→ **Text excerpt**:

☆ ☆ ☆ ☆ ☆

Unlawful no camping signs start to come down in the National Park
Loch Lomond, where No Camping bylaws are being unlawfully applied. Pictures by Bill Heaney
Nick Kempe, of Parkswatch Scotland, reports that the Loch Lomond and Trossachs National Park Authority’s unlawful application of the camping byelaws is being addressed. Here, he looks at the law and explain why such signs are unlawful, even within the camping management zones. And then Nick considers what progress has been made to date and what still needs to happen.
Camping and access rights
Camping is one of the activities covered by access rights under the Land Reform (Scotland) Act 2003. This means that under the law there is a right to camp, just as there is a right to cycle, ride a horse or picnic, on any land or water where there is a right of access. The important qualifications, which were set out in separate clauses in the Act, is that those rights need to be both exercised and managed responsibly.
The Act states that: “a person is to be presumed to be exercising access rights responsibly if they are exercised so as not to cause unreasonable interference with any of the rights (whether access rights, rights associated with the ownership of land or any others)”.
The legal presumption here is that ANY activity covered by access rights can be carried out on any land or water included in those rights. Had the law said anything else, no go areas would have had to have been created for certain activities. This would have massively complicated difficult to enforce.
The great thing about our access legislation in Scotland, unlike the law of access law in England and Wales, is that it is mainly a matter of politeness and common sense. Generally, this has worked very well. You have the legal right to picnic under a tree or stand by a gate to take a photo but not to remain under that tree when the landowner wants to fell it or to remain by the gate when the farmer wants to access their field.
It should also be a matter for common sense that “static” recreational activities covered by access rights, such as camping, are likely to affect the rights and interests of others in different ways than “mobile” activities such as walking. It’s one thing to walk or cycle by someone’s front gate, quite another to stand there for several hours with a camera in hand (which could be perceived as an invasion of privacy) or to camp there.

☆ ☆ ☆ ☆ ☆

Please copy the camping article word for word, from "The great thing" up to and including "access their field.".

→ **Rows from a dataset**:

☆ ☆ ☆ ☆ ☆

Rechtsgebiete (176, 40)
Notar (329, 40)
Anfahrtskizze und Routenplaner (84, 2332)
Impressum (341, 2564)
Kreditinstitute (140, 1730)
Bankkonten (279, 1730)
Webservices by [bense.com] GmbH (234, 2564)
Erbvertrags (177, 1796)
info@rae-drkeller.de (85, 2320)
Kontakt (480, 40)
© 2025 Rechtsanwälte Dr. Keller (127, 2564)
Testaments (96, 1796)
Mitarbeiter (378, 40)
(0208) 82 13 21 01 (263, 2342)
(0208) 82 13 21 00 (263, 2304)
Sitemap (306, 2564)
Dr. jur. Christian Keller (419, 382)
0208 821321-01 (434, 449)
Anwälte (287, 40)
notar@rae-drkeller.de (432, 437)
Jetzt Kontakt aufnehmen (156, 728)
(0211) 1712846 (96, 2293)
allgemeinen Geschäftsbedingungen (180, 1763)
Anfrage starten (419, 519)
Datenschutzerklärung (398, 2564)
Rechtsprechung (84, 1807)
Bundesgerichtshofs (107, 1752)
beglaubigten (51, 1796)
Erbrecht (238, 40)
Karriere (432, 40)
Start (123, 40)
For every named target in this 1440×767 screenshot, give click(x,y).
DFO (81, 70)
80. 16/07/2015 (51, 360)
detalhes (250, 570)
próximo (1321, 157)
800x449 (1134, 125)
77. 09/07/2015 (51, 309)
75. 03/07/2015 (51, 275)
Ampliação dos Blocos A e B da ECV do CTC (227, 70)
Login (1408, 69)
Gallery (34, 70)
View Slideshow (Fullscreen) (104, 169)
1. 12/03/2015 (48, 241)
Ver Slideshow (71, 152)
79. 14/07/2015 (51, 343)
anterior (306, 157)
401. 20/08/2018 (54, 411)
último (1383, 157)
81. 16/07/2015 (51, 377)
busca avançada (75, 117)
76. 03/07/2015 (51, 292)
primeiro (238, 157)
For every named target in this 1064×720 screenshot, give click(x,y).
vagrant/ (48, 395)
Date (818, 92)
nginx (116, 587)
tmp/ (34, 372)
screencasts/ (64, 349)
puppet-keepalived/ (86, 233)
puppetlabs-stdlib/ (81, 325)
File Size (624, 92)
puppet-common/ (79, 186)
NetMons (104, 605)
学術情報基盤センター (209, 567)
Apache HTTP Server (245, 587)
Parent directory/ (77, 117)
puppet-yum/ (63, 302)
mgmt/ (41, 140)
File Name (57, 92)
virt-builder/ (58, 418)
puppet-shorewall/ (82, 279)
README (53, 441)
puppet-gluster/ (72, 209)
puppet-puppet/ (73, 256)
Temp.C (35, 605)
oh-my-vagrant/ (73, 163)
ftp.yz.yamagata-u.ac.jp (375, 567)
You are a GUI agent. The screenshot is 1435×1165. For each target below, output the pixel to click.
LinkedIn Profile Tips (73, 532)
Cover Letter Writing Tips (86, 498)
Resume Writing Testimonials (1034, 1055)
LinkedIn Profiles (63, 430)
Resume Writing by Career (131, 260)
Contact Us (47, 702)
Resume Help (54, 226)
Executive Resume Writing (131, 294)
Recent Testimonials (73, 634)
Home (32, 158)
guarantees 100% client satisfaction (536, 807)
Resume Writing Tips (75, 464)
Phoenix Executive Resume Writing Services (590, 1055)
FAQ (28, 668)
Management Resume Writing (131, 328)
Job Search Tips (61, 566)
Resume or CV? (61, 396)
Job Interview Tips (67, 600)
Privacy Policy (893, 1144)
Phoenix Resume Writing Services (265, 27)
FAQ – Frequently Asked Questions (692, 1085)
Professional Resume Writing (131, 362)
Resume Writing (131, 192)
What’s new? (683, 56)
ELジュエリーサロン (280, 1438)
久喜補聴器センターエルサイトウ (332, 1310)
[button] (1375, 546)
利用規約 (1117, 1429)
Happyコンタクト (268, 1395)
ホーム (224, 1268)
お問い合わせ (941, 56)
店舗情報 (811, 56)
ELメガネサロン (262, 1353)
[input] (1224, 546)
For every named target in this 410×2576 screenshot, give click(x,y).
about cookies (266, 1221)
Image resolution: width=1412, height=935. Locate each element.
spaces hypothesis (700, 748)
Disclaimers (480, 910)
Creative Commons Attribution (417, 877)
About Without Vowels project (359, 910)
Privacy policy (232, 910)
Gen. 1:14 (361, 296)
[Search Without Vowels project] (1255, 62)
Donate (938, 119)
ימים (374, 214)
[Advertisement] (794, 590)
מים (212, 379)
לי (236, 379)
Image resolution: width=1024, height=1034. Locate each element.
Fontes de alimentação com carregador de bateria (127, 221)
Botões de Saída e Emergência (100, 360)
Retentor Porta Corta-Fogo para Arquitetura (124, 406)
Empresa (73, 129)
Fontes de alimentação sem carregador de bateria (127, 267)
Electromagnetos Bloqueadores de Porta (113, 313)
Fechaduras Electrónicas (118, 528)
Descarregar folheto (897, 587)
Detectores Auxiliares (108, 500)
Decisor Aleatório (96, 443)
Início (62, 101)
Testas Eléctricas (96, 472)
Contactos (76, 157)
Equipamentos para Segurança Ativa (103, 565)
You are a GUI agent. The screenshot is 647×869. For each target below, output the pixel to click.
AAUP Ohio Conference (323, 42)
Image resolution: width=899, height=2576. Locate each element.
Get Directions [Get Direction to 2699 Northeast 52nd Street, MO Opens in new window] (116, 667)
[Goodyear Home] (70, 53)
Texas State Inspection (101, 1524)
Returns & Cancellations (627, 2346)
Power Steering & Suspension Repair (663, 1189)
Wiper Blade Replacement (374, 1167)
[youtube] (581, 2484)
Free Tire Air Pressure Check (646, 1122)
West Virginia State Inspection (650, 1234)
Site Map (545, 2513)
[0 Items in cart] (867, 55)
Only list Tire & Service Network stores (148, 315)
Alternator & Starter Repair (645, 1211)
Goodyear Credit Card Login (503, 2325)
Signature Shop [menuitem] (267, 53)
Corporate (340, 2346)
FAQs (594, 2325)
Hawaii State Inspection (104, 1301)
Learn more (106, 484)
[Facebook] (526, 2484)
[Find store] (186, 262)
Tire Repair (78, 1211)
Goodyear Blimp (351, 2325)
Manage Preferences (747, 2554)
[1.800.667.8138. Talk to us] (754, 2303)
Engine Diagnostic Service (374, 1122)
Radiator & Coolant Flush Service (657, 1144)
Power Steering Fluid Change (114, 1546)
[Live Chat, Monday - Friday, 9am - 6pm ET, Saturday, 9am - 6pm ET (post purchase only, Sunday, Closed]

☆ ☆ ☆ ☆ ☆

→ **The output**:
The great thing about our access legislation in Scotland, unlike the law of access law in England and Wales, is that it is mainly a matter of politeness and common sense. Generally, this has worked very well. You have the legal right to picnic under a tree or stand by a gate to take a photo but not to remain under that tree when the landowner wants to fell it or to remain by the gate when the farmer wants to access their field.